After resurrecting 1970s Italy and exploring spirituality in a Pyrenean monastery (The Pasolini Trail, The Good Boys and Simple Souls published by Équateurs), Pierre Adrian publishes with Gallimard Let those who are far come back. Augustian and family holidays in the depths of Brittany.

After years of absence, the young narrator returns to spend a few weeks in the Breton property where all the branches of the family meet each summer. The generations mingle, from the eldest, soon to be a hundred years old, to the youngest cousins ​​whose names had been almost forgotten. An ideal vacation where time merges for a moment with the horizon: infinite.

“The days followed each other without event, all similar to the previous day. Nothing happened. The morning lengthened until lunch at one o’clock. day was spent on the sand where the young parents had occupied their children for a long time.

It’s a strange feeling one gets when reading Pierre Adrian, 31 years old. His writing seems to age him before his time. He has the nostalgia for the past of those who have not yet lived enough and the wise distance skated by those who have known too many years. Perhaps this is the mark of the writer. Like Colette’s novels, which I also adore, the story is not carried by a great romantic breath. The bag and the surf of the sea punctuate the narration as we turn the pages and, without realizing it, we are already at the end. As in life.
Memories are followed by summer reunions, unfulfilled teenage love affairs and the first audacity. The narrator rediscovers the child he was in the seriousness of little Jean, his cousin, and in his childish carelessness. As for Anne, with whom he played on the beach, she offers him the salty taste of pleasure.

“We evoked memories together. Childhood brought us together. The discussion was comfortable, shrouded in the certainty of the past, its reassuring fixity. It was painful at the same time since we would never experience that again. But I no longer believed that rehashed memories were wasted time.”

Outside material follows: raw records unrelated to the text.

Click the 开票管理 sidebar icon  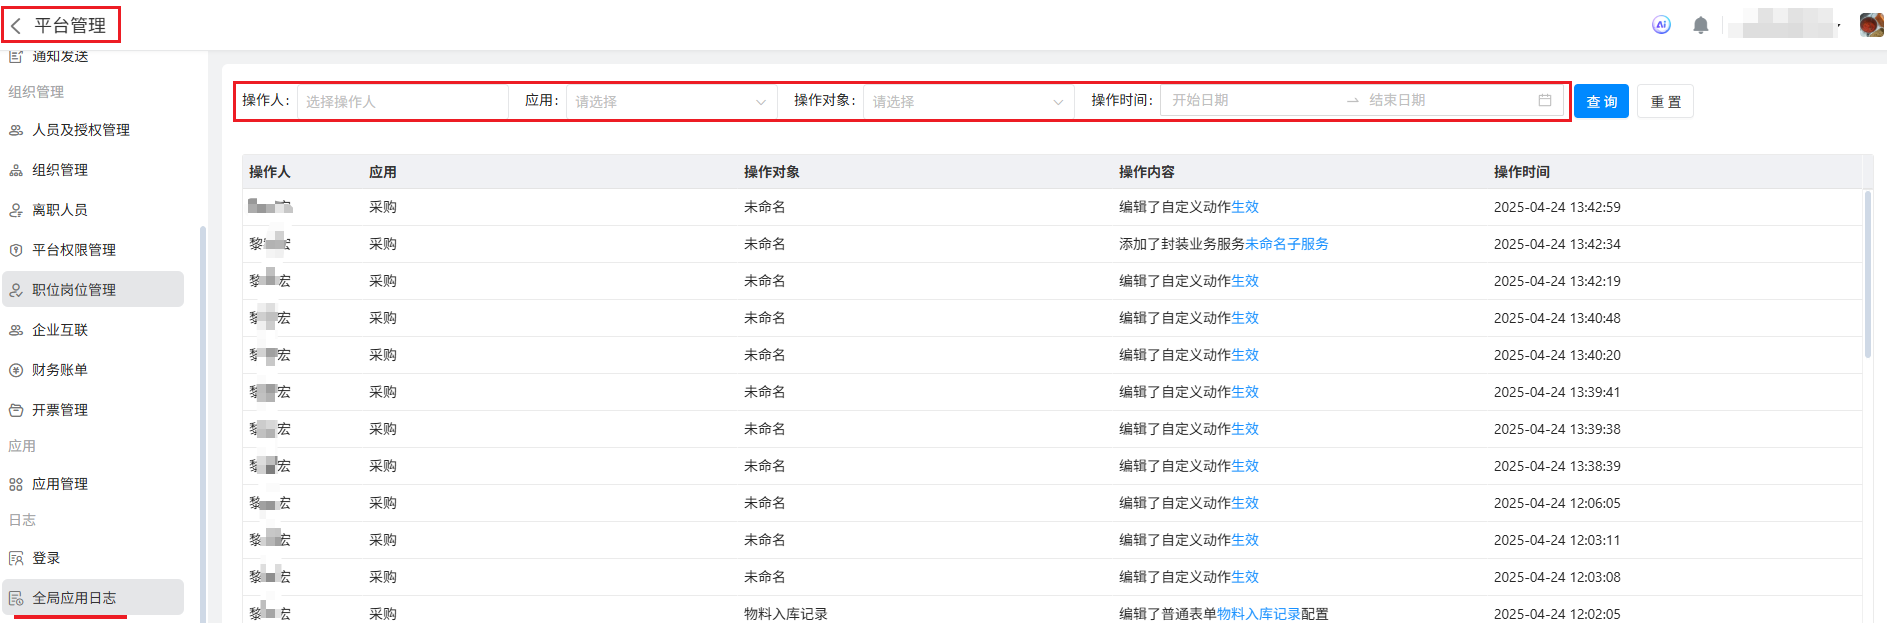point(16,410)
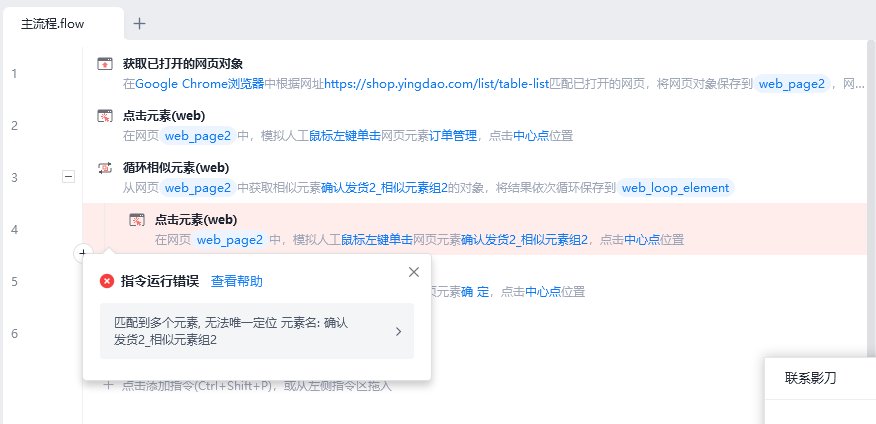876x424 pixels.
Task: Expand the error detail chevron arrow
Action: [x=398, y=331]
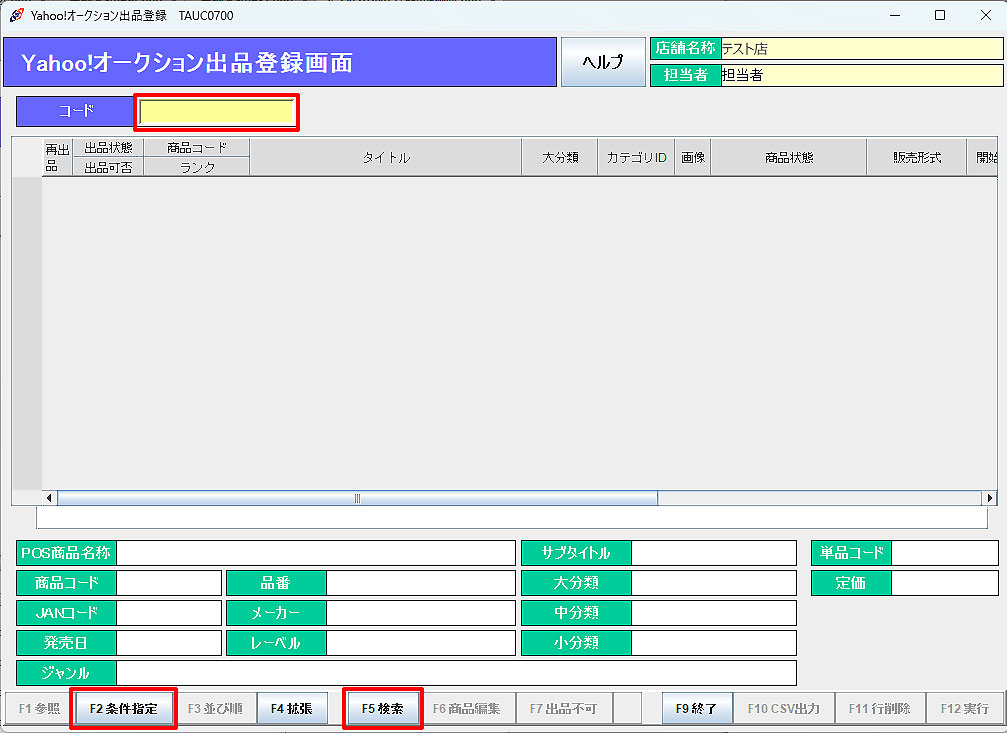This screenshot has width=1007, height=733.
Task: Click the カテゴリID column header
Action: tap(636, 158)
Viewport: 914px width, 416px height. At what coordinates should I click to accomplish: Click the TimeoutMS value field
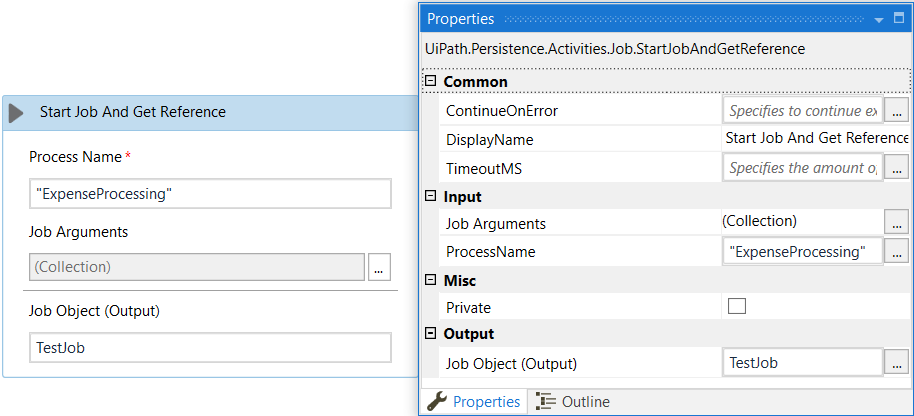802,168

The return to this common home where everyone experiences freedom is a form of homecoming for this narrator “unable to know or say from where [il] forestay[t]”, lost between the world of childhood to which he no longer belongs and the insecurity of the adult world.

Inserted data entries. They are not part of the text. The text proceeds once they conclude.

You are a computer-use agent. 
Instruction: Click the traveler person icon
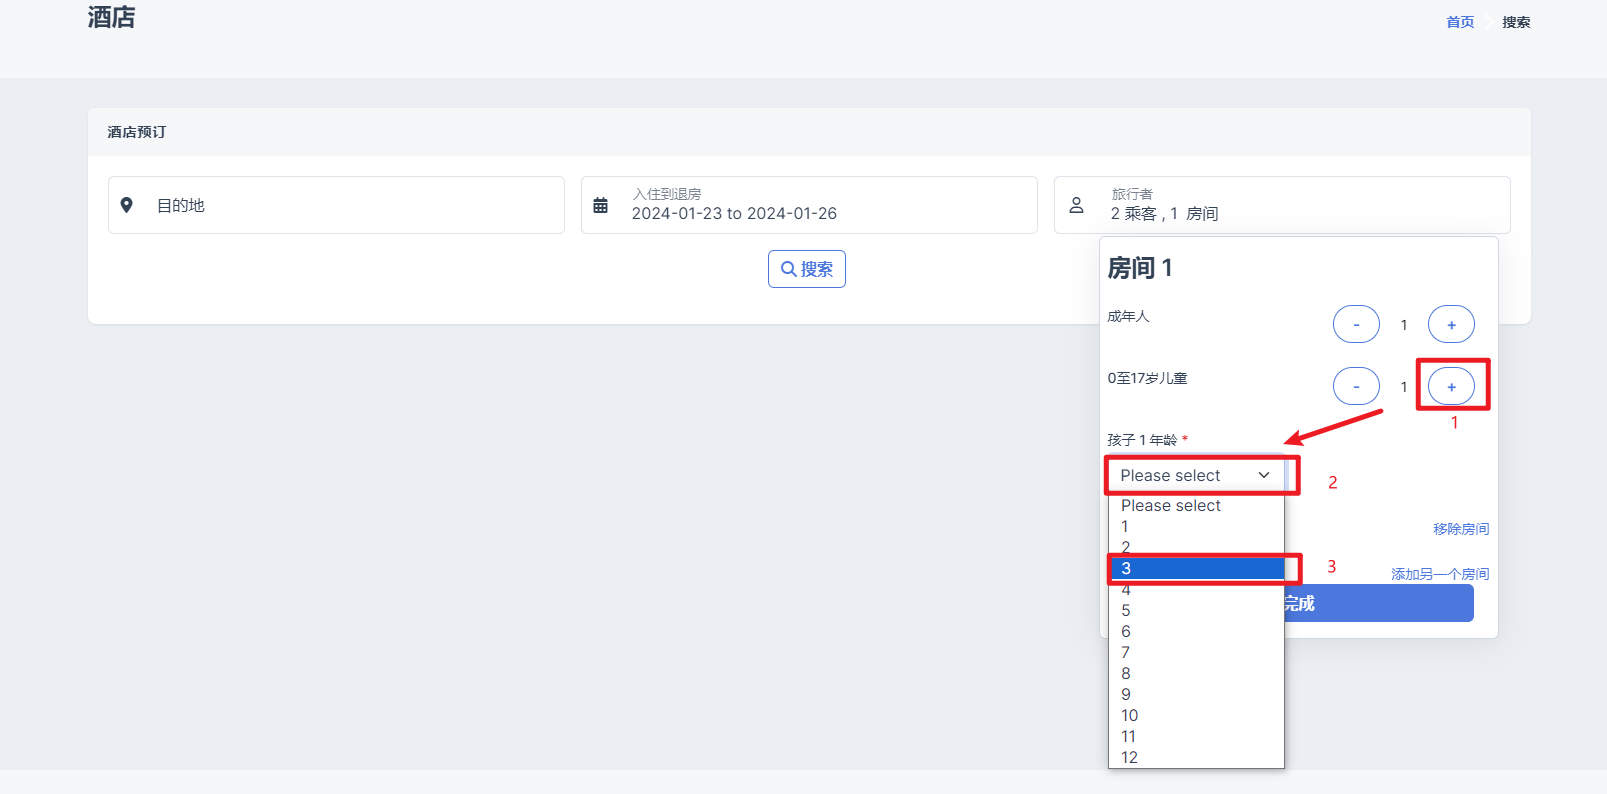coord(1076,205)
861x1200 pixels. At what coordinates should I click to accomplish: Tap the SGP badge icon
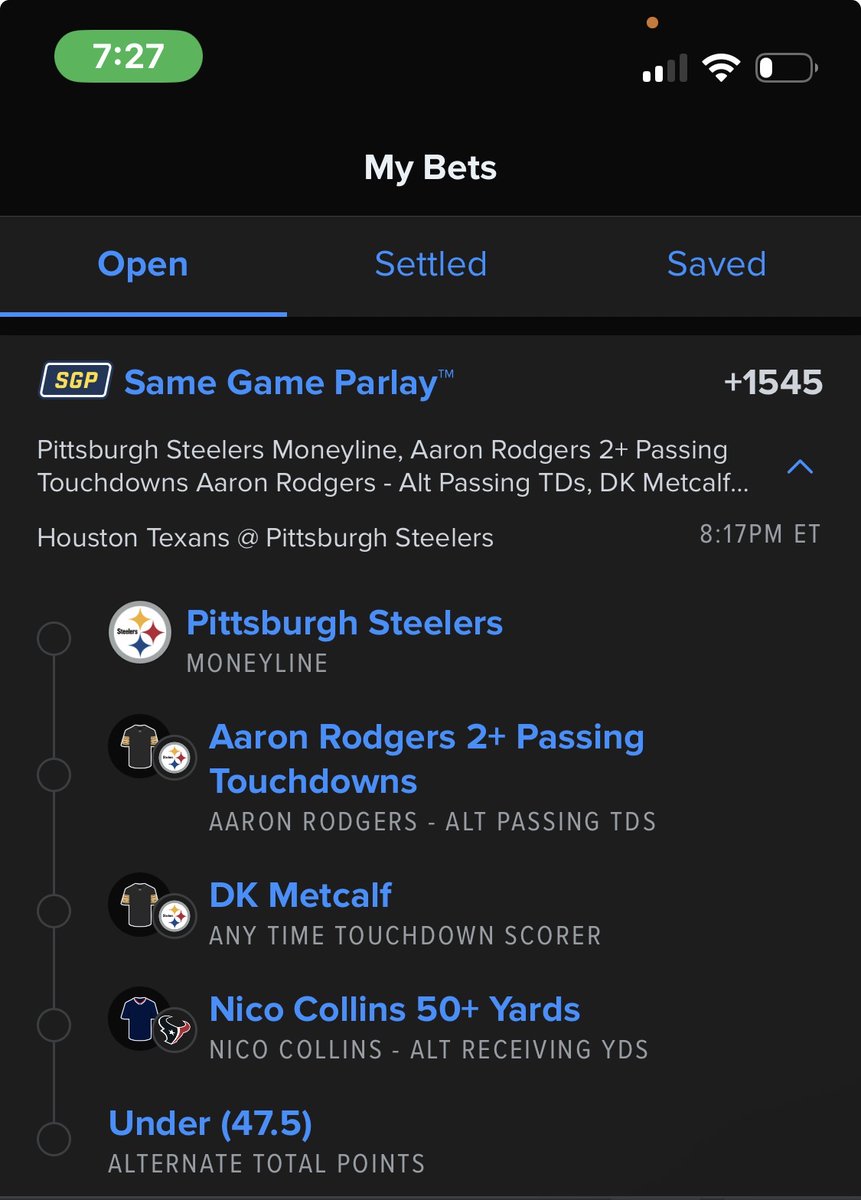click(x=75, y=381)
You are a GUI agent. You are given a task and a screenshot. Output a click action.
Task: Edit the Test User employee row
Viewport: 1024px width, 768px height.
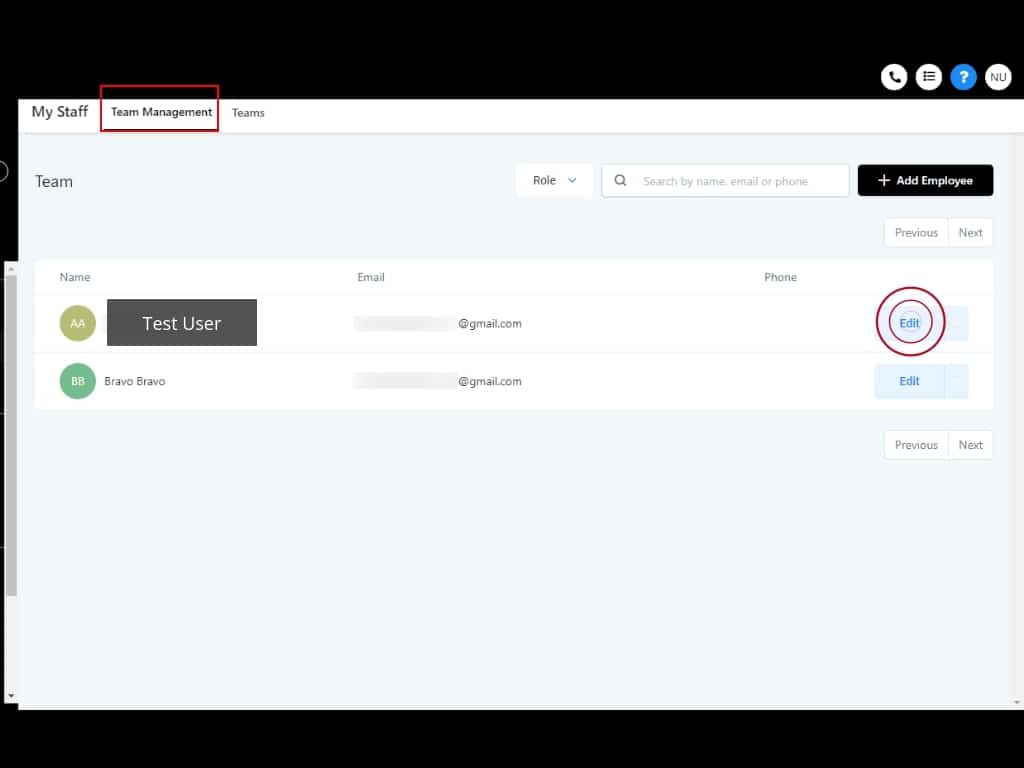[x=909, y=323]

“Also, I had understood that I should no longer listen to those who said that I was still a young man. I no longer felt like such and, every day, Jean and his cousins ​​had reminded me of that. I had I’m done being a son. I was a childless father.”

Just as in suspense, this month of August in Brittany, between the prospect of a long idleness and the urgency of living before the start of the school year sweeps away the summer like the tide the towels on the sand. “The last fortnight of August was the time of confusion, days in suspension. Enjoyment gave way to resolutions, disorder to organization.” Live everything in a few days, before time resumes its course. But some have more time than others…

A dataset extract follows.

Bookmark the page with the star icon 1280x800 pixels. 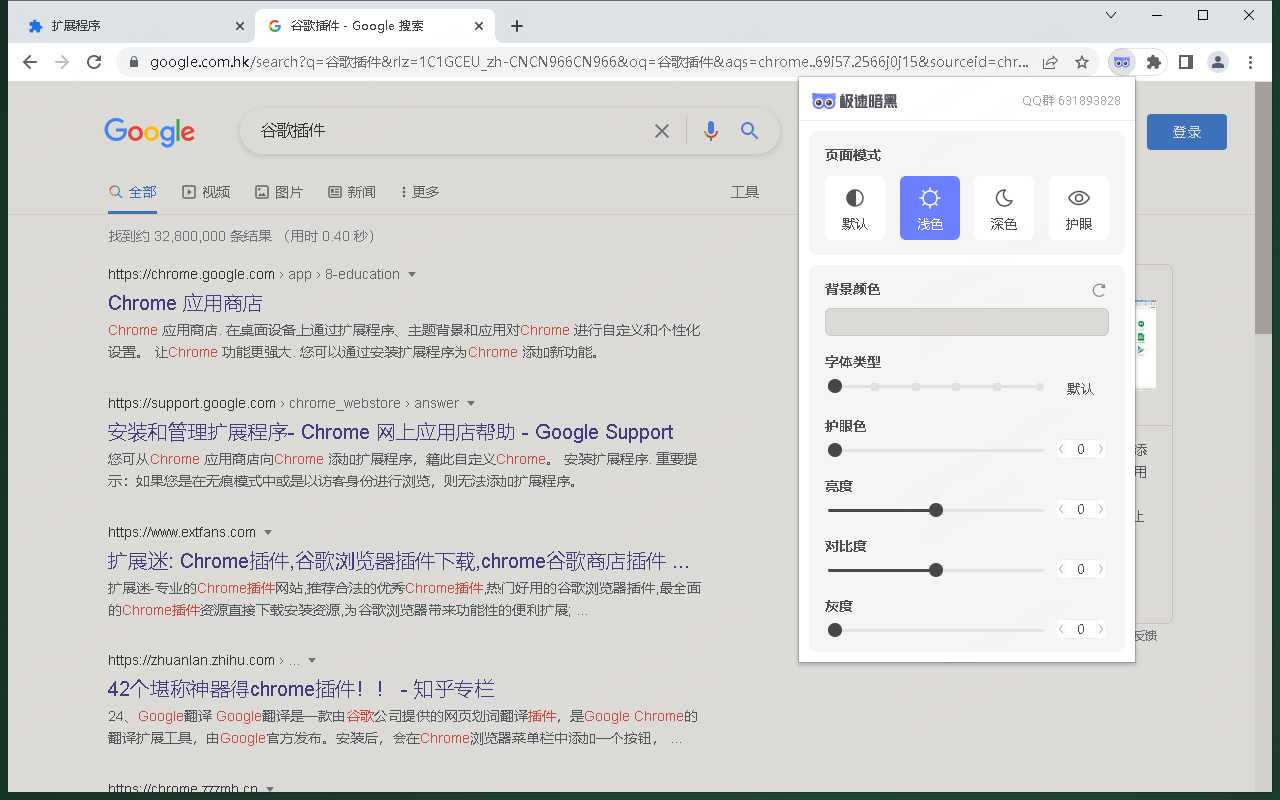1081,61
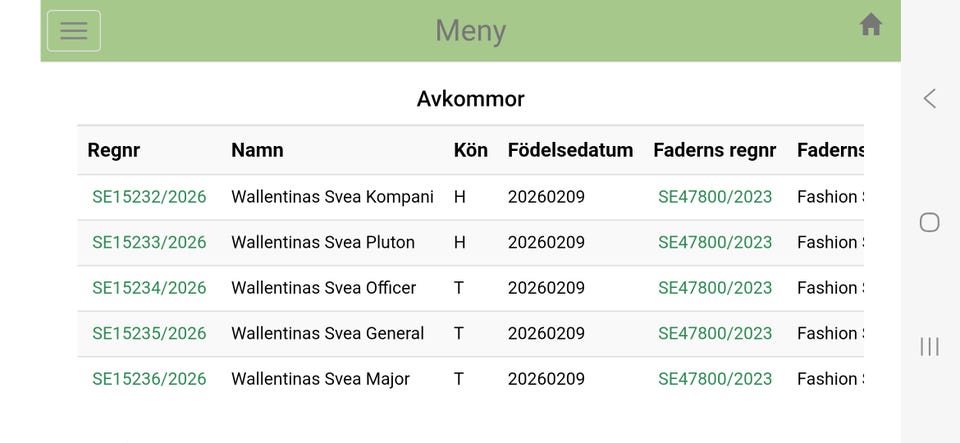Tap the Android back arrow
The width and height of the screenshot is (960, 443).
pyautogui.click(x=930, y=98)
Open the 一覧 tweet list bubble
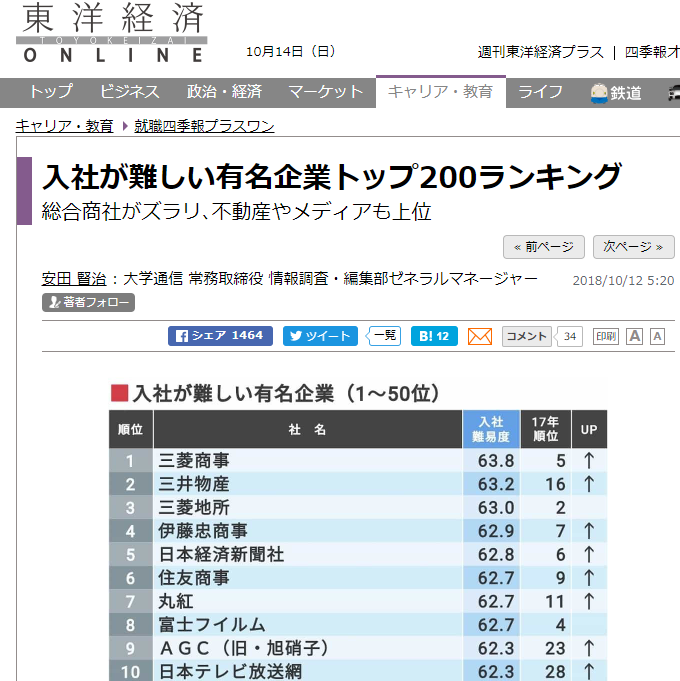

In the manner of memento mori, Let those who are far come back could be the literary sketch of a vanitas. Time never suspends its flight. Dramas and memories remind us of this. Pierre Adrian too, in the story of these holidays, so similar to ours and yet so unique. The present invades everything even in the refusal of the looming future. It remains to find how to enjoy it.

Adrian, Peter, Let those who are far come back, Gallimard, 08/18/2022, 1 vol. (240 pages), €20.